Employer

Risk research results 2021
In the summer of 2021, LifeSight conducted a survey into the risk preferences of the participants. LifeSight conducts this research to gain insight into the extent to which our participants are willing and able to run investment risks to achieve the expected income on the retirement date. The research into the risk preferences of the participants is carried out by LifeSight once every 2 years. The first study was done in 2019.
The research conducted in 2021 shows that participants are willing to accept – to a limited extent – more investment risks than LifeSight currently assumes. This gives LifeSight the opportunity to slightly increase the risk of the investments. We are currently examining whether a possible increase in the risk of the investments also leads to a higher expected pension under various scenarios. In 2022 it will be clear whether the results of the research will also lead to an adjustment of our investment mixes (lifecycles).
Contribution to the Trees for All Foundation
To encourage participation in the risk research and to contribute to a green and healthy earth, LifeSight will donate an amount to the Trees for All Foundation. The amount of this amount is linked to the number of people who participated in the study.
The questionnaire was completed by 7% of the participants. Based on this, the donation to the Trees for All Foundation is € 350. LifeSight decided to increase the donation to € 500. With this amount 100 trees will be planted.

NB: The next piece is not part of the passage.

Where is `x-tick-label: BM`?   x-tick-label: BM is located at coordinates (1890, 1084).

LifeSight investment approach
With LifeSight you accrue your own pension capital. If you do not make any investment choices, you will be allocated a standard investment mix.
When determining this standard investment mix, we consider how much risk you can take objectively. We call this risk base. The risk base depends on the options you have if the pension outcome will be disappointing. If there is little that you can do at that time, we may take less investment risk. If you can absorb a setback well, we can take a little more risk.

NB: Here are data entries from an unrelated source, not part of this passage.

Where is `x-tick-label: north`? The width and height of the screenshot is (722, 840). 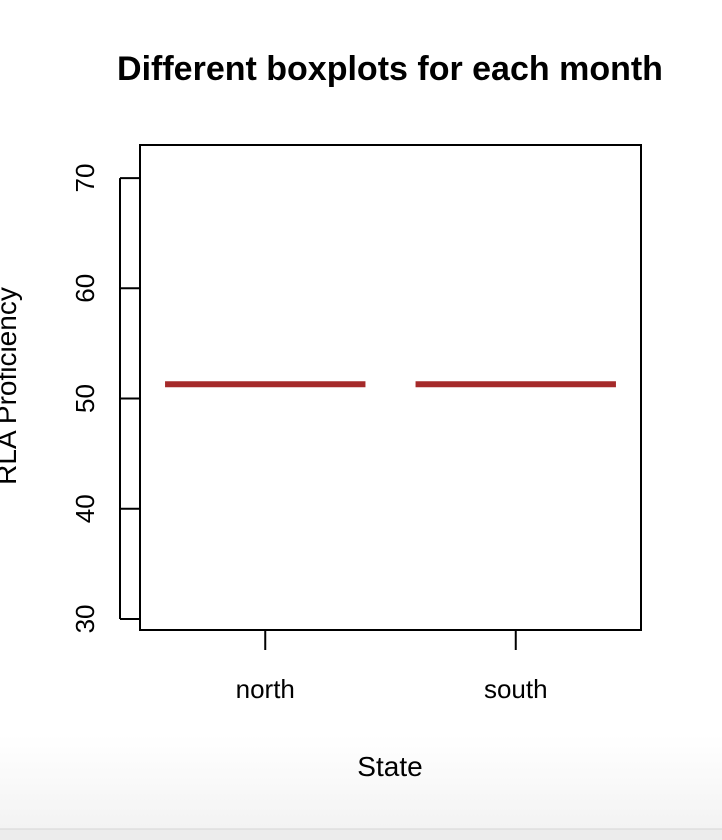 x-tick-label: north is located at coordinates (266, 689).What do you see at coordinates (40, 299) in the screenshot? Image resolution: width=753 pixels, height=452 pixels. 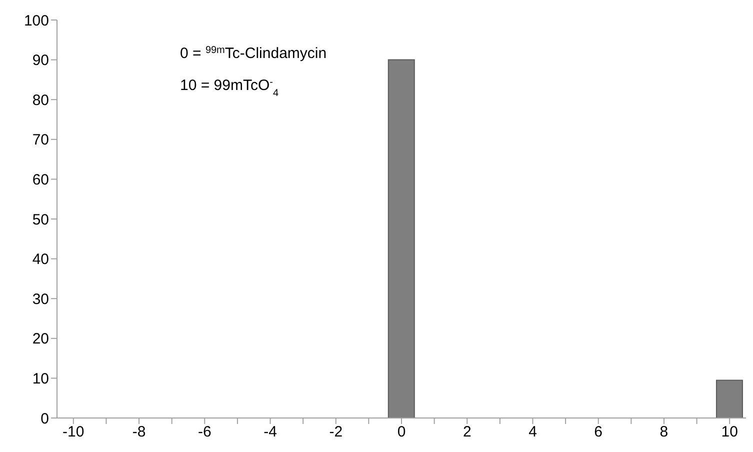 I see `y-tick-label: 30` at bounding box center [40, 299].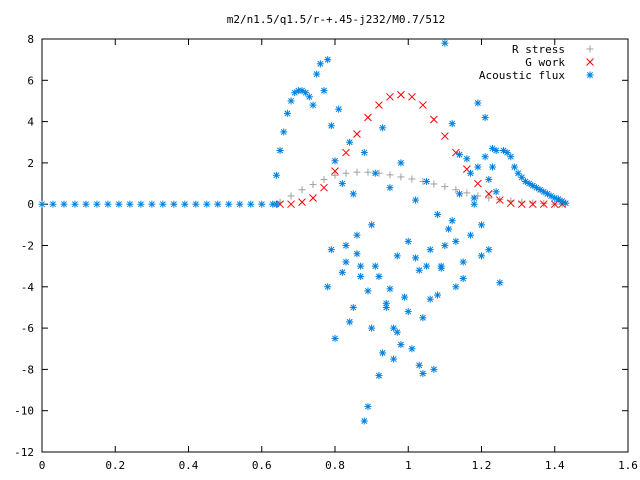  What do you see at coordinates (336, 20) in the screenshot?
I see `chart-title: m2/n1.5/q1.5/r-+.45-j232/M0.7/512` at bounding box center [336, 20].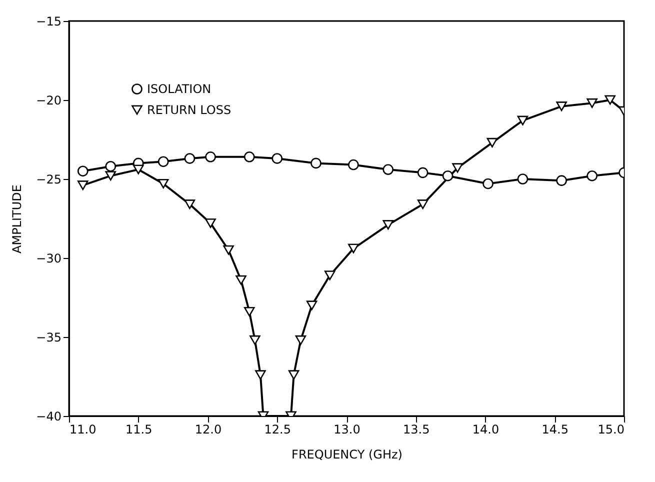 The image size is (655, 482). Describe the element at coordinates (347, 429) in the screenshot. I see `x-tick-label: 13.0` at that location.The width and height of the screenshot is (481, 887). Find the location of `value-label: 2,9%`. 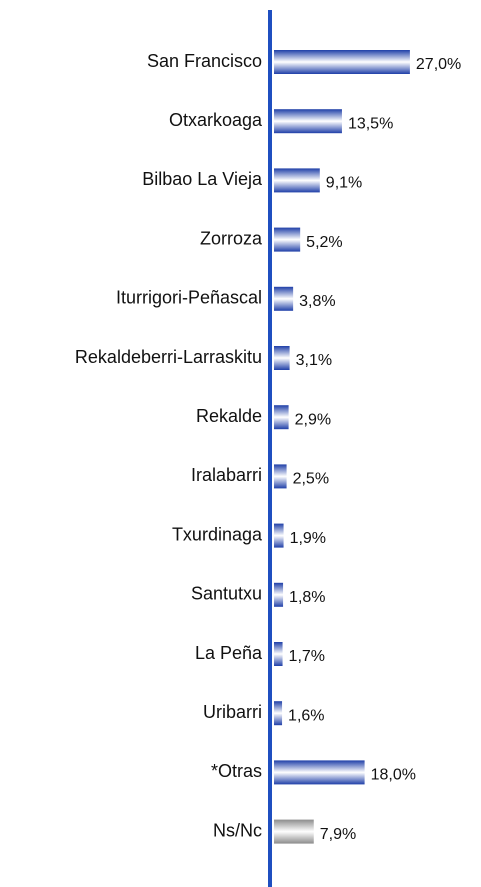

value-label: 2,9% is located at coordinates (313, 420).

There are 3 options for absorbing a setback: accepting that your pension income will be lower, working longer and saving extra for your pension.
It is of course not the case that we assume that the investment results will be disappointing, because we do everything we can to invest your money in the best possible way. But when determining your investment mix, it is wise to take into account the chance of lower returns.

Results
The results show that people save more, work longer and are willing and able to accept a greater setback the higher their salary. The risk that someone can run therefore depends on the salary. This was also the result of the risk research in 2019. And this also followed from the research we conducted when determining our investment methodology.
The conducted research shows that participants are willing to accept – to a limited extent – more investment risks than LifeSight currently assumes. This gives LifeSight the opportunity to slightly increase the risk of the investments. We are currently examining whether a possible increase in the risk of the investments also leads to a higher expected pension under various scenarios. In 2022 it will be clear whether the results of the research will also lead to an adjustment of our investment mixes (lifecycles).